Thousands march in Dublin as foreign affairs minister confirms Ireland ‘stands with Ukraine’

Thousands march in Dublin as foreign affairs minister confirms Ireland ‘stands with Ukraine’

THOUSANDS of people have taken to the streets of Dublin this weekend in protest against the ongoing war in Ukraine.

The sombre second anniversary of Russia’s full-scale invasion of its neighbour fell yesterday (February 24).

Tánaiste Micheál Martin marked the day by reinforcing the nation’s support for the embattled nation, claiming “Ireland will not waver in support for Ukraine or in determination to stand up and hold Russia to account”.

“For 730 days, Ukraine has endured unimaginable violence and suffering - the destruction of homes, livelihoods and critical infrastructure by the Russian Federation,” he said.

“Across the country, innocent Ukrainian men, women and children are paying the ultimate price for a war not of their choosing.

“Yet, they continue to demonstrate remarkable resolve and determination in the face of adversity.”

Demonstrators took to the streets of Dublin on the two-year anniversary of Russia's invasion of Ukraine

He added: “While the world calls for peace, respect for international borders and territorial integrity, Russia choses the path of escalation.

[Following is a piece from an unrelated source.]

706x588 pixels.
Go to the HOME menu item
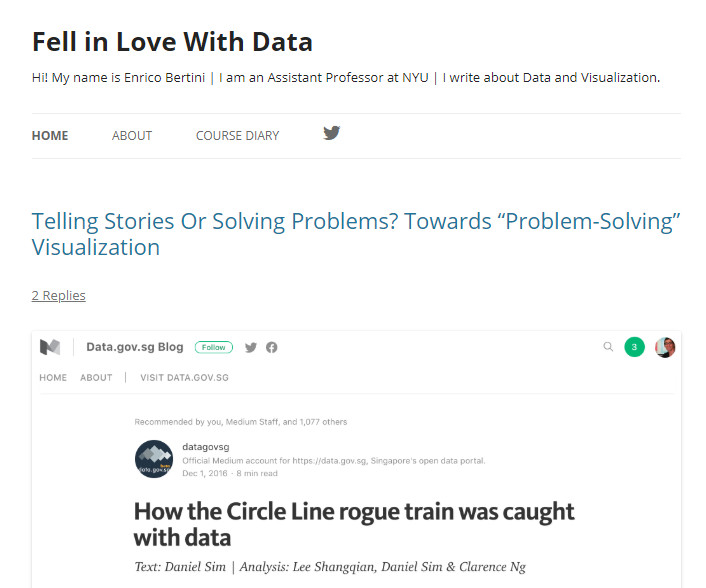50,136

Increased large-scale assaults on civilians in recent weeks demonstrate that Putin is not serious about reaching a peaceful resolution to this conflict.

“We will continue our unified and determined response that Ireland and the European Union have mounted since the beginning of this war of aggression, encompassing political, financial, humanitarian, military and diplomatic support.”

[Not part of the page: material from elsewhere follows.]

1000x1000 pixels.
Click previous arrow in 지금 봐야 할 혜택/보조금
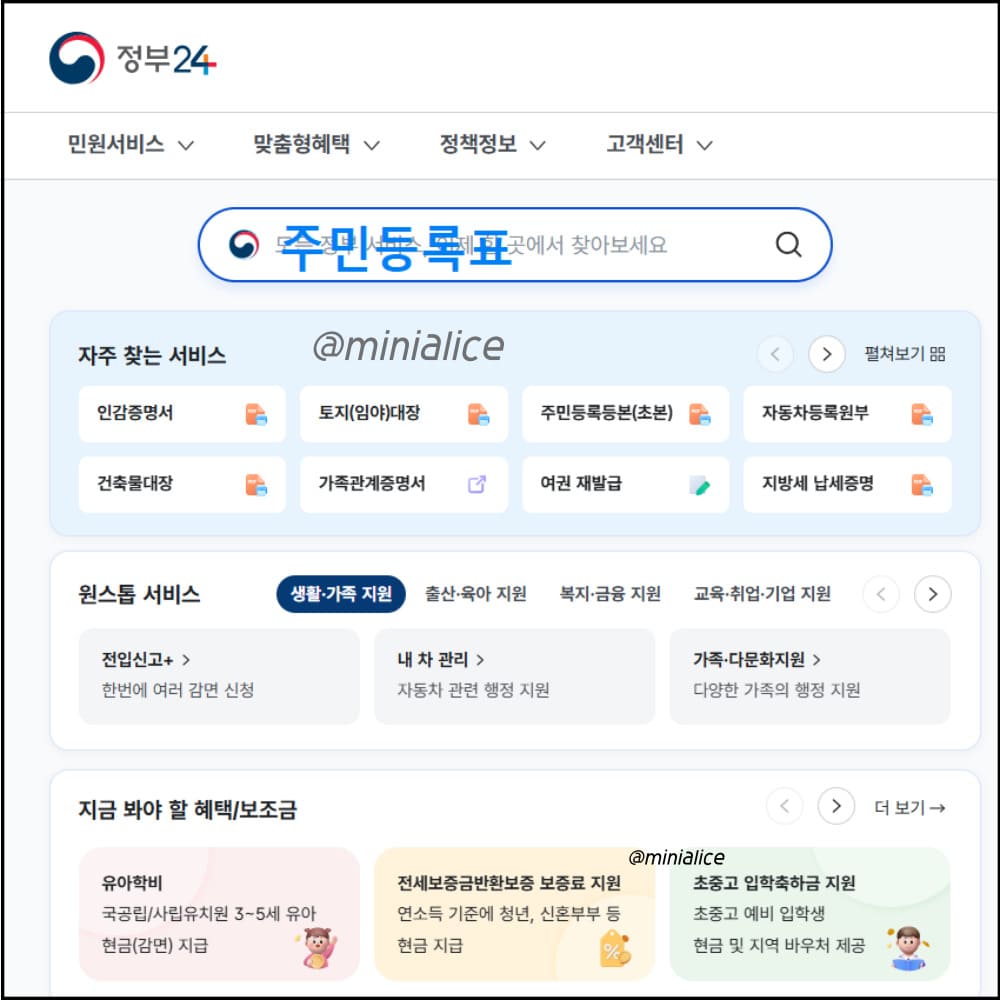[x=784, y=806]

In Dublin thousands came out to show their ongoing support for the Ukrainian people yesterday afternoon.

They were attending a march organised by the Ukrainian Action in Ireland group which started outside the GPO on O’Connell Street.

Since the war began EU members have collectively provided roughly €88billion in financial, humanitarian, emergency, budgetary and military support to Ukraine.

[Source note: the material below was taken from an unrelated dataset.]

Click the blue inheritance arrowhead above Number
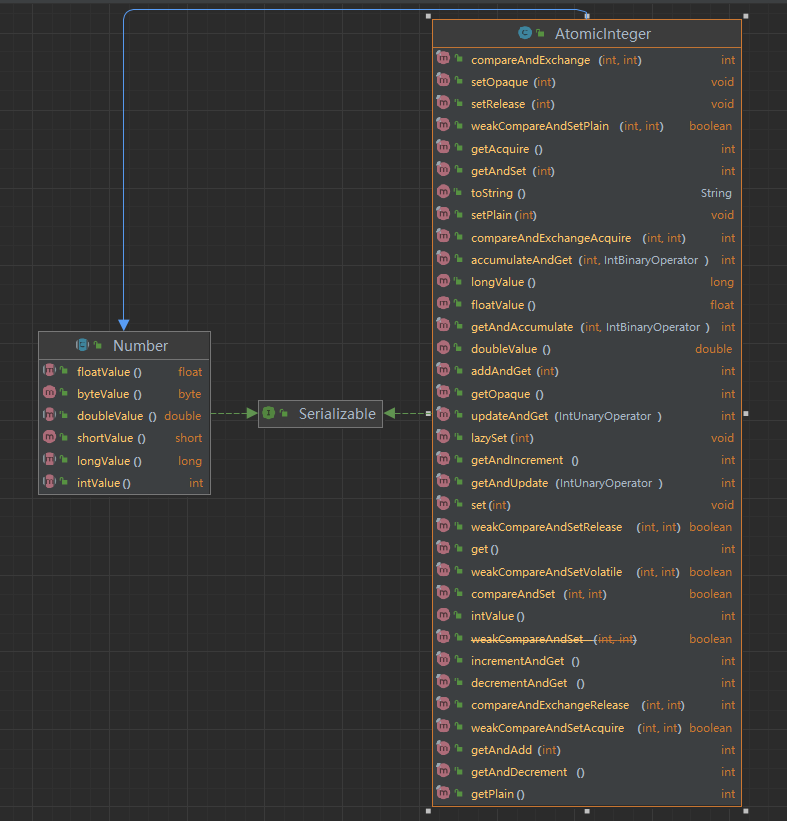The width and height of the screenshot is (787, 821). click(x=123, y=324)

Olena Demchevska from Ukraine attended the protest for the two-year anniversary of Russia's invasion of Ukraine

Earlier this month, the EU agreed a new €50billion financial assistance package, titled the Ukraine Facility, to provide support for the war-torn nation from 2024 to 2027.

“In parallel with our support for Ukraine, Ireland and our EU partners are determined to hold Russia to account for its actions,” Mr Martin said.

“The targeted sanctions adopted in response to Russia’s actions in Ukraine are the most expansive and hard-hitting in EU history, targeting the military, financial, energy, technology, transport and media sectors of the Russian economy,” he added.

Since February 2022 Ireland has provided over €90 million in financial support to Ukraine in “stabilisation and humanitarian support, focusing on those most vulnerable and hard to reach, such as women & children, displaced persons, and those closest to the conflict lines. It targets critical needs, including provision of food, safe drinking water, cash assistance and the construction of prefabricated homes”, Mr Martin confirmed.

Angelina Bachinska aged 10 from Ukraine was also in attendance at the march

He added: “To date, we have committed €122 million, which is directed towards non-lethal military support, including the supply of items such as food, fuel, medical, and personal protective equipment.”

Pledging Ireland’s ongoing commitment to the Ukrainian cause, Mr Martin added: “We recognise that in fighting to defend their country, Ukrainians are fighting to defend universal values that we in Ireland, and across Europe, hold dear: human dignity, freedom, democracy, equality, rule of law, and human rights.

“To the over one hundred thousand Ukrainians who have sought refuge in Ireland, and to all Ukrainians wherever you may be, I want to assure you that Ireland’s support remains steadfast and we stand with you.”